昨日は、内野と木立と『悲情城市』を見た。月イチで集まってやっている映画鑑賞会で、白金台にある木立の家に泊まる形で開催している。内野が台湾映画にハマっている時期に始まったこともあり、「台湾ニューシネマを学ぼう」的な雰囲気でやっているが、内野がそういう目的性の高いノリを嫌っているので、ひとまず「なんとなく集まって映画を見る会」ということになっている。
『悲情城市』は、日本の統治が終わった直後の混迷期を生きる「林家」の人たちを通して台湾を描いた、ホウ・シャオシェン(侯孝賢)の傑作だ。以下、感想メモ。
映画は、台湾が持つ複雑なアイデンティティを見事に描いているように感じた。名作だといわれるのも頷ける。説明的な描写が少なく登場人物の名前も覚えづらいため、危うく物語を見失いそうになったのだが、途中から映像を一時停止して相関図を確認したり、副音声的にみんなで話しながら観ることで事なきを得た。
僕には多くの台湾人の友人がいるが、そのルーツは内省人、外省人、原住民と様々で、それらが血縁や関わりの中で複雑に交差し、一人ひとりの内に固有の文脈を作り出している。作中で内省人と外省人との関わりや、原住民らしき人が出てくると、友人たちの顔が次々と浮かんできて、彼らのことを思ったりした。
日本で台湾が語られる場面では、よく「親日」という言葉が使われるが、それは複雑な関係性の「結果として」表面に浮き出てきたものに過ぎない。いわば、瓶の蓋に書かれたラベルのようなものだ。蓋を開けたその中には、夥しいほどの生活が詰まっていて、『悲情城市』で描かれる林家の物語には、その一例を見た気がした。
台湾で僕を泊めてくれているユーシュエンという友人がいるのだが、正月に彼女の実家に遊びにいったとき、日本の植民地時代を生きたユーシュエンのお爺さんと話をした。彼とその家族がどのように生きてきたか、という話を聞いた時も、蓋の中のものを覗いた気がした。
蓋の中にあるものを、なるべく多くこの目で見ておきたいと思う。
そういえば、『悲情城市』の冒頭で「ふるさと」が歌われる場面があったが(兎追いし、彼の山〜)、ユーシュエンのお爺さんが僕に「僕は日本の歌を覚えているよ」と言って歌ってくれたのもこの「ふるさと」だった。場をわきまえず大声で歌うお爺さんに、ユーシュエンの家族は困り顔だったが、僕はその時何故か涙が止まらなかった。
鑑賞後、内野と木立に台湾と日本の関係性についていくつか喋ったのだが、ずっとスベッているような感覚があった。歴史を概論として語ってしまうと、そこにあったはずの個人の物語が滑り落ちてしまう。歴史とは当然無数の「個人的な体験の集積」であるはずなのだが、それを一つひとつ言葉にして伝えるのは不可能だ。だから象徴的な物語を創作し、そこに気配を込め、どうにか伝わることに賭けるしかない。それがまさにこの映画のような存在なのだろう、というようなことを帰ってきてから考えた。

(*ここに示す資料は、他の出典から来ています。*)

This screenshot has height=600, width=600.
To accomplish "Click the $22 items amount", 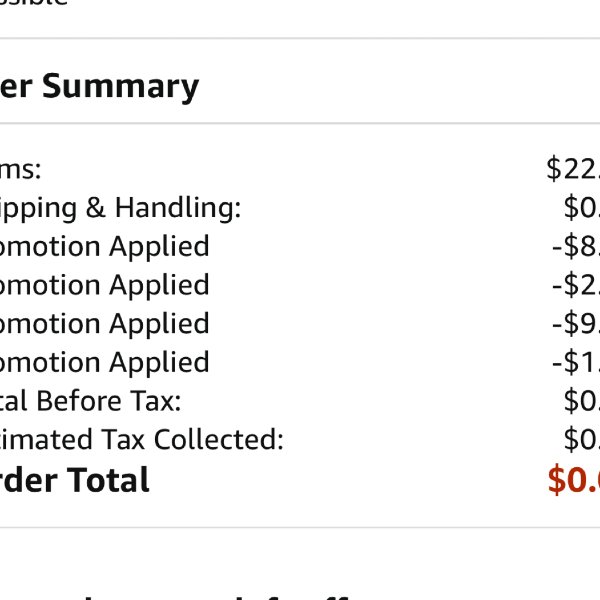I will (573, 168).
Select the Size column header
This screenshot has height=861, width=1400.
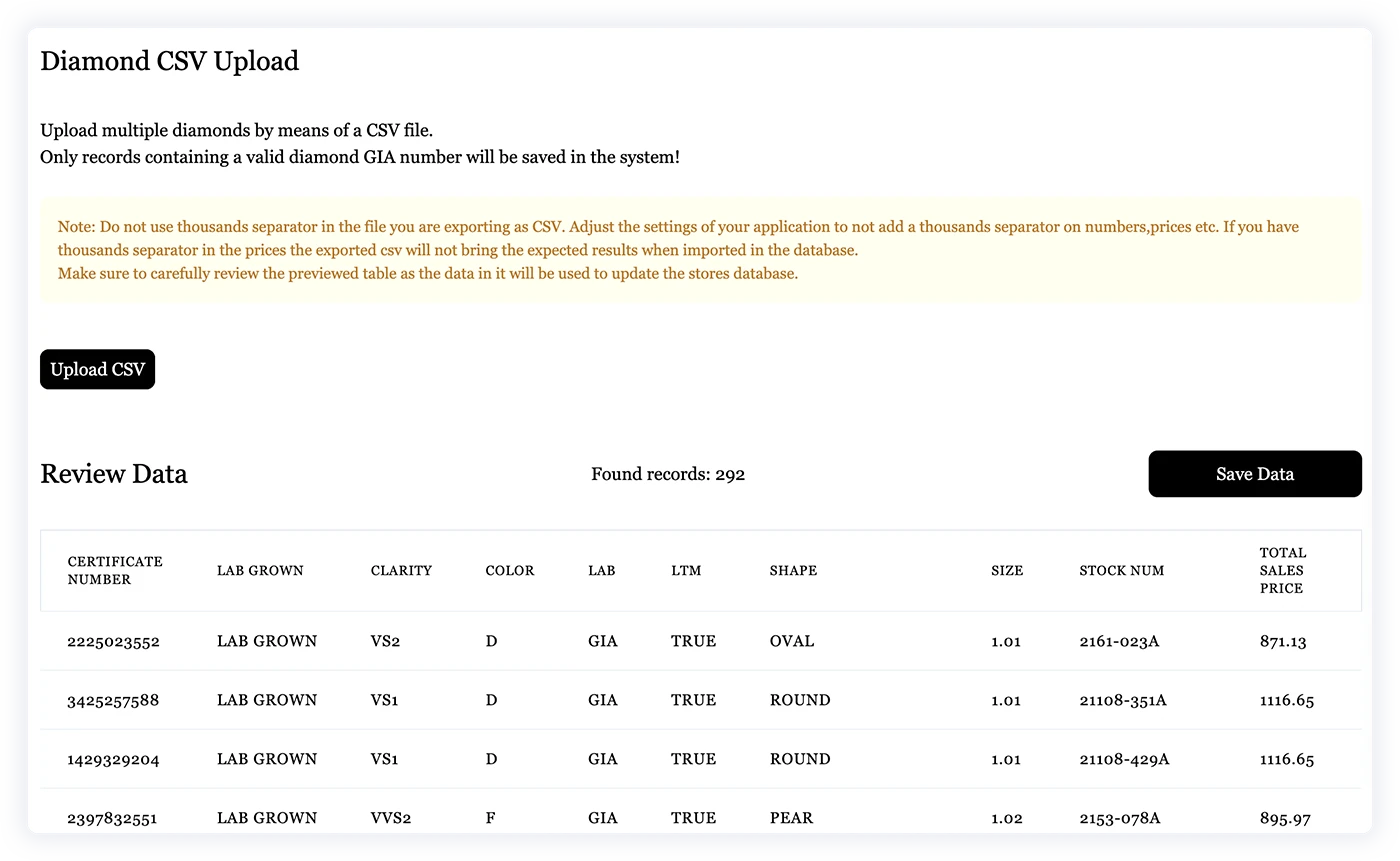pyautogui.click(x=1007, y=570)
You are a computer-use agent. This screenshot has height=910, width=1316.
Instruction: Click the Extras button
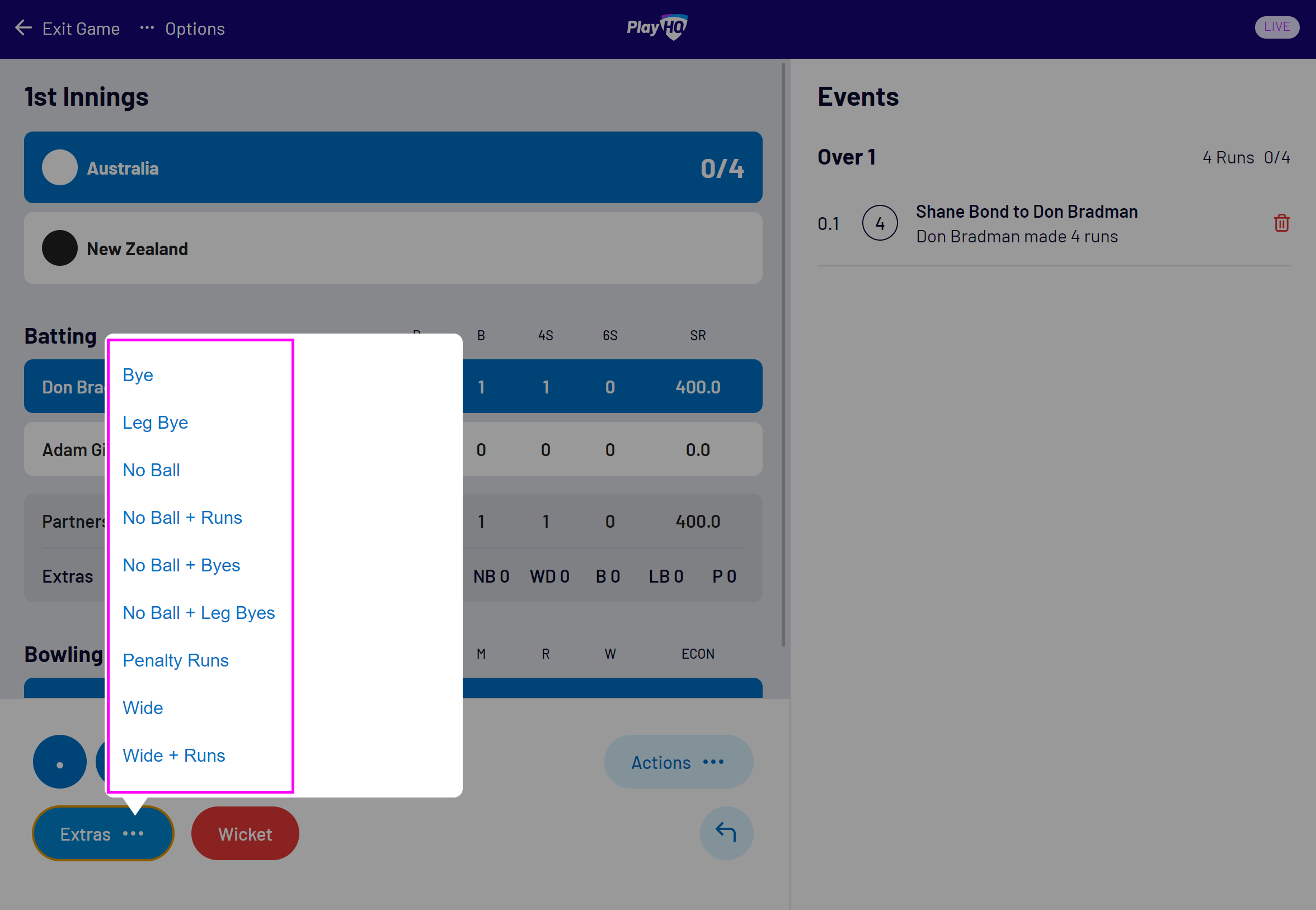click(x=103, y=833)
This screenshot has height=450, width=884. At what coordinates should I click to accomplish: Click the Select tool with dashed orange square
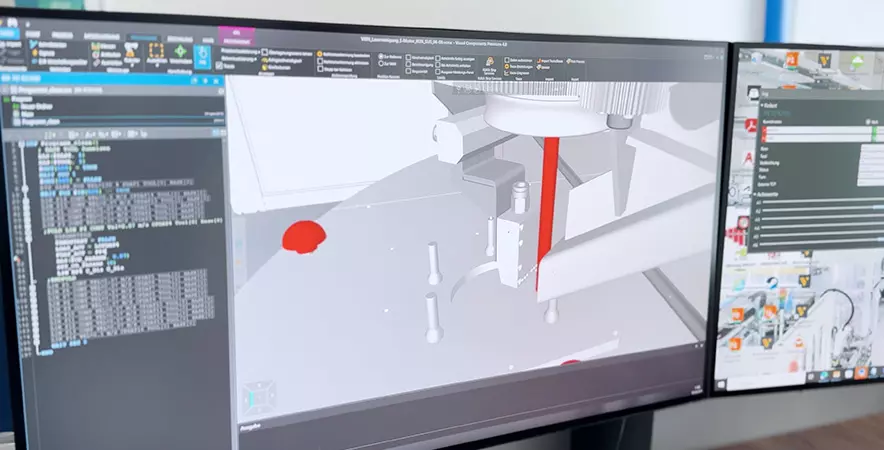[156, 51]
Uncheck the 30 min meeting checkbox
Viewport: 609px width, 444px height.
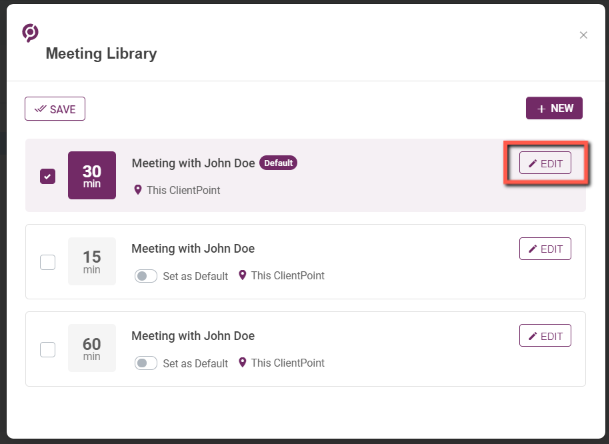48,176
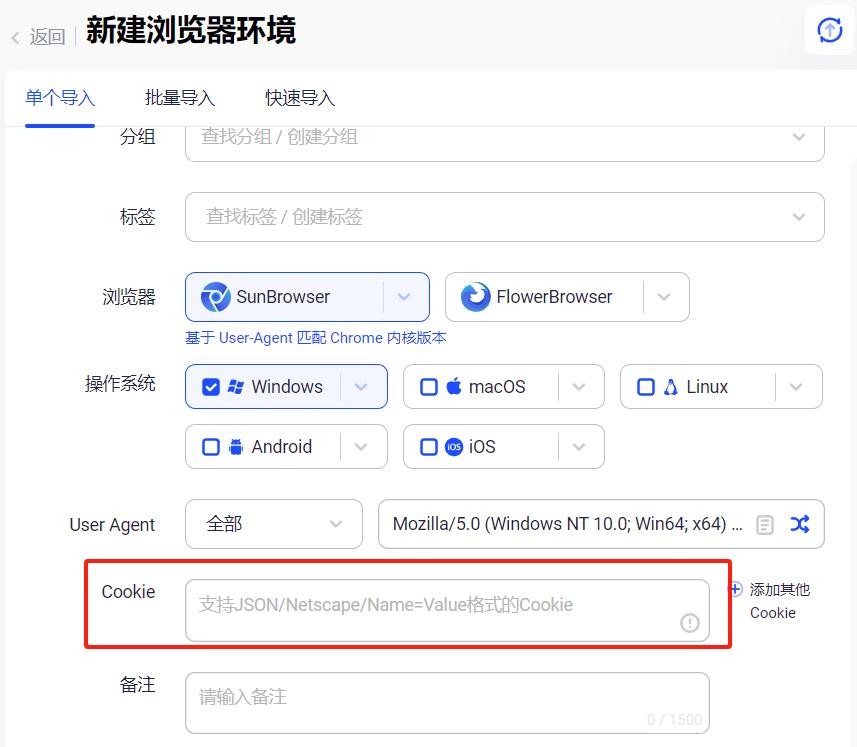
Task: Select the SunBrowser browser icon
Action: click(x=216, y=297)
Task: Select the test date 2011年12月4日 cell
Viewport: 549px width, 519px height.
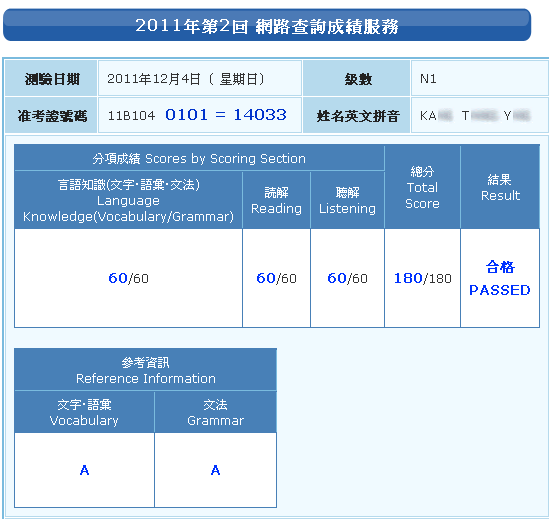Action: pyautogui.click(x=200, y=78)
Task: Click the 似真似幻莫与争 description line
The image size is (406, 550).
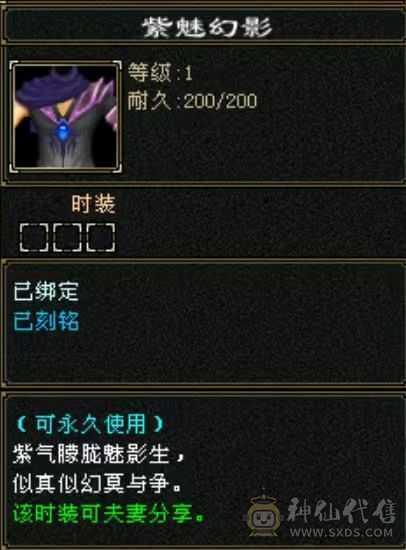Action: pyautogui.click(x=97, y=484)
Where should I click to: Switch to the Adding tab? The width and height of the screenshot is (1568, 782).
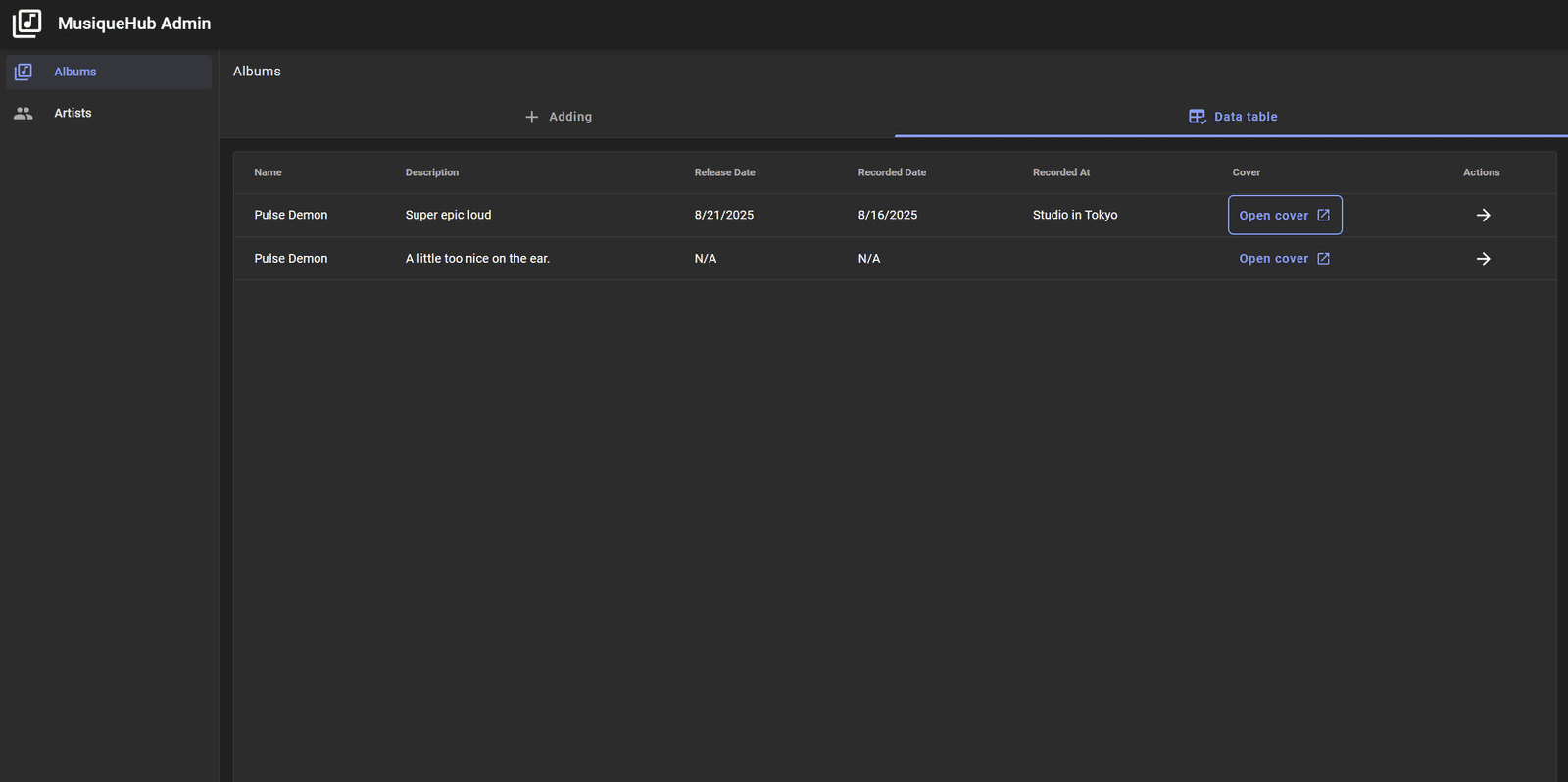point(558,117)
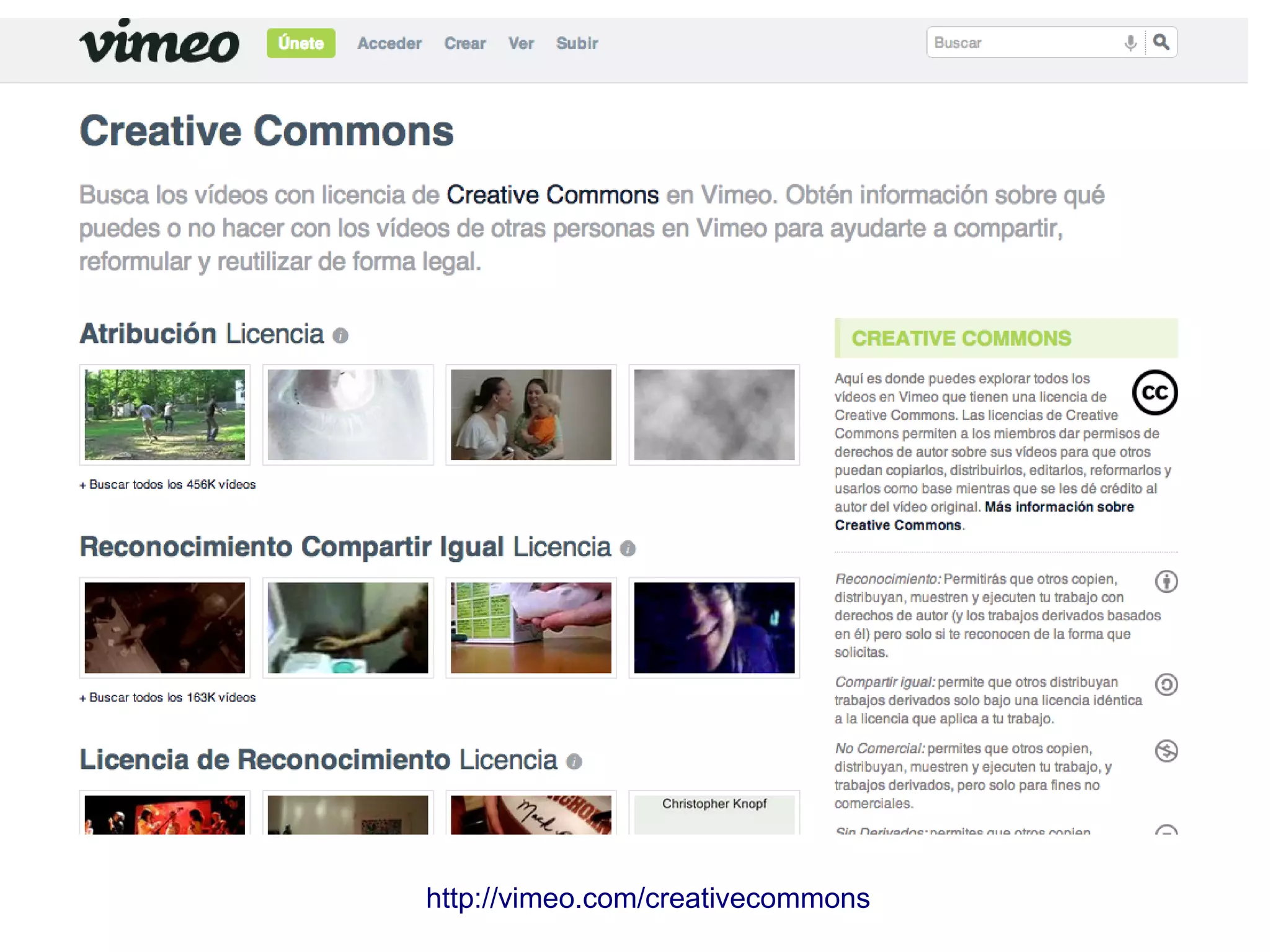Click the Compartir igual share-alike icon
Screen dimensions: 1270x952
(x=1166, y=685)
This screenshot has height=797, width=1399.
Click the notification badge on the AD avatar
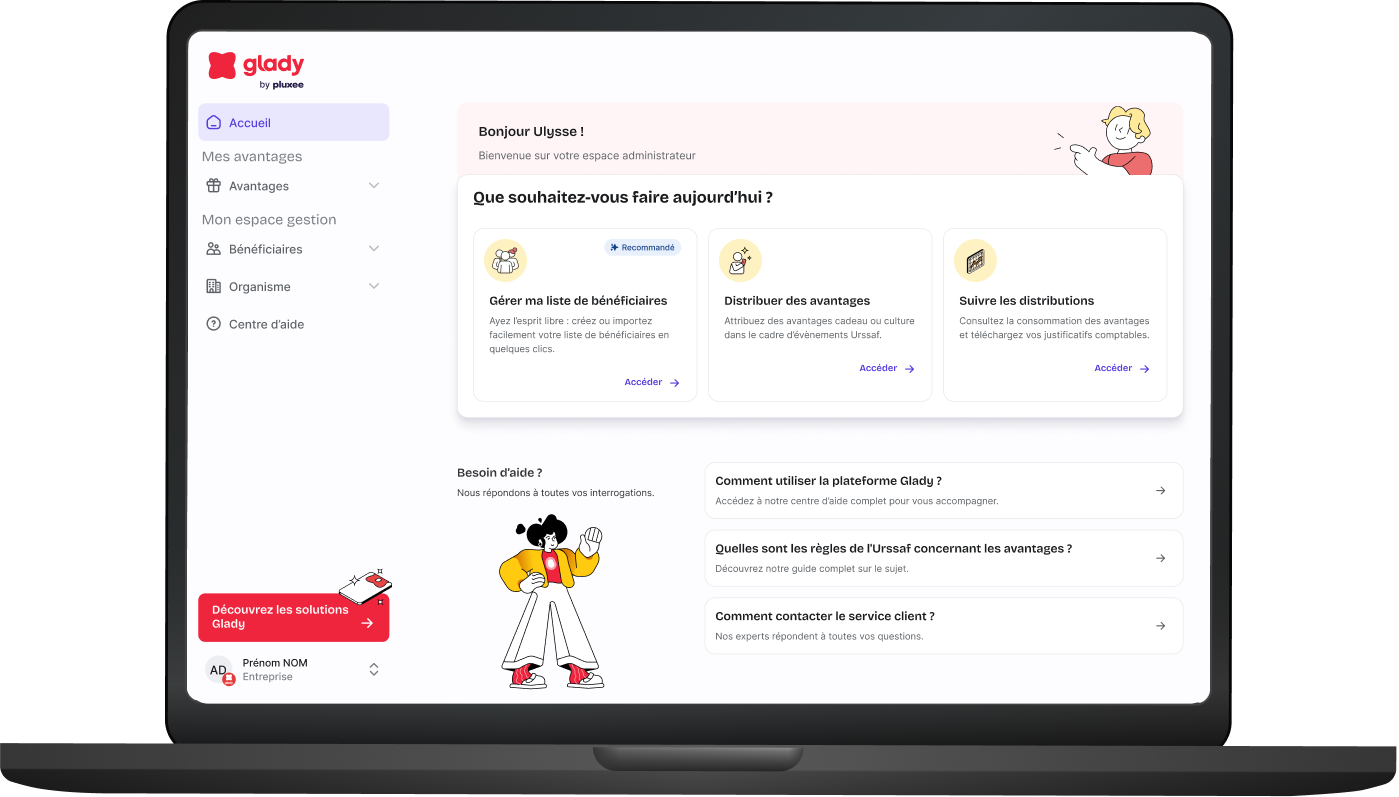[x=227, y=678]
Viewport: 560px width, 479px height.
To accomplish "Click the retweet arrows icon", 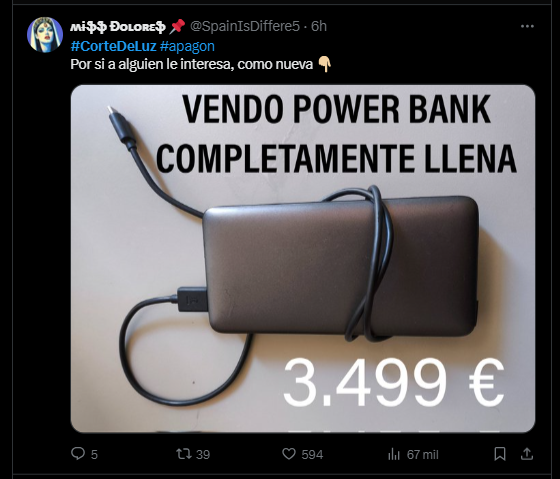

役者について。圧倒的な存在感を放つ四男役のトニー・レオンもさることながら、僕は長男を演じた役者がいいなと思った。陳松勇(チェン・ソンヨン)という役者らしい。フーテンの寅さんや、ミルクボーイの内海のような見た目で、独特の愛おしさがあった。彼が刺された場面の次に鳥が空を飛ぶカットが入り、これはちいかわ的な死のメタファーだと思うのだが、これって映画技法的によくあるやつ、というか何か元ネタがあるものなのだろうか。